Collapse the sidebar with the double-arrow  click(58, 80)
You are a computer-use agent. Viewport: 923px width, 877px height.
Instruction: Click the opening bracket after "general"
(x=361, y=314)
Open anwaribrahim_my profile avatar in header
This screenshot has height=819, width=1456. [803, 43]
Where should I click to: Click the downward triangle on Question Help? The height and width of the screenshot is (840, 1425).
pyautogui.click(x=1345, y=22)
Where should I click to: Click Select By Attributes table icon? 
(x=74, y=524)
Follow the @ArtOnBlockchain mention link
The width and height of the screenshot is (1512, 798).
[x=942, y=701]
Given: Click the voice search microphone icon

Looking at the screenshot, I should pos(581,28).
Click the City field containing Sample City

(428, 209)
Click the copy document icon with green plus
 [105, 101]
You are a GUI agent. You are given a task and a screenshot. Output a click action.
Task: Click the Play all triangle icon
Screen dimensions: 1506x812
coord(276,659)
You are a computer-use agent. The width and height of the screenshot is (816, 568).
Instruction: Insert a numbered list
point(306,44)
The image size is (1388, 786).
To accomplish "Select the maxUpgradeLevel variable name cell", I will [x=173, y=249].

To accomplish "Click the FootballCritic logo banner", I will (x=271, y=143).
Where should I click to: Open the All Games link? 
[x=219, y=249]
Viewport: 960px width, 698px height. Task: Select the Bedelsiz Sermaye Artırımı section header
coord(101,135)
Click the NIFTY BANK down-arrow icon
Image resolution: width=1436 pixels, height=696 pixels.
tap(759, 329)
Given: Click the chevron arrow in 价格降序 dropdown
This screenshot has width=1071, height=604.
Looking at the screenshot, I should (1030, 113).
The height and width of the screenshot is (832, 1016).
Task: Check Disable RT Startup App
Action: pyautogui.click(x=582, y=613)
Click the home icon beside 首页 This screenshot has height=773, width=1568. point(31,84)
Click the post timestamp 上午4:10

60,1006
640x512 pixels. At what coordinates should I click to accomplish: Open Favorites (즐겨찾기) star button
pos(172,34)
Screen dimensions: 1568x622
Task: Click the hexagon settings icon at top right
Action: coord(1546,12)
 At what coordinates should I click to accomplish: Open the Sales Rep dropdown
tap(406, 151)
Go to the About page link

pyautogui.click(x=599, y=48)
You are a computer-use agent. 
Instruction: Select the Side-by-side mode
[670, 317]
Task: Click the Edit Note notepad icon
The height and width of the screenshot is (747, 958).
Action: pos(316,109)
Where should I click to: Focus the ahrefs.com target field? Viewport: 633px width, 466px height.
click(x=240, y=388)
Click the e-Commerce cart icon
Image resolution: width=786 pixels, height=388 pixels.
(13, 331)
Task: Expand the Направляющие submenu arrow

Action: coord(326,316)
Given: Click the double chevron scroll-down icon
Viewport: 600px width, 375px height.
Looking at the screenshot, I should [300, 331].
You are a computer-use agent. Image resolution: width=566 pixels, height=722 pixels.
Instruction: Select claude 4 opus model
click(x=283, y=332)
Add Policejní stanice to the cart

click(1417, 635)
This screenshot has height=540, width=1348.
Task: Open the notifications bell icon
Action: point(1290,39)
━━━━
> [WORK TO COMPLETE]:
Reproduce nothing but the lines from the line containing "The height and width of the screenshot is (747, 958)." to the last line of the data, each exactly as written.

> [RESULT]:
The height and width of the screenshot is (747, 958).
Action: pos(316,109)
Where should I click to: Focus the ahrefs.com target field? Viewport: 633px width, 466px height.
click(x=240, y=388)
Click the e-Commerce cart icon
Image resolution: width=786 pixels, height=388 pixels.
(13, 331)
Task: Expand the Направляющие submenu arrow

Action: coord(326,316)
Given: Click the double chevron scroll-down icon
Viewport: 600px width, 375px height.
Looking at the screenshot, I should [300, 331].
You are a computer-use agent. Image resolution: width=566 pixels, height=722 pixels.
Instruction: Select claude 4 opus model
click(x=283, y=332)
Add Policejní stanice to the cart

click(1417, 635)
This screenshot has height=540, width=1348.
Task: Open the notifications bell icon
Action: point(1290,39)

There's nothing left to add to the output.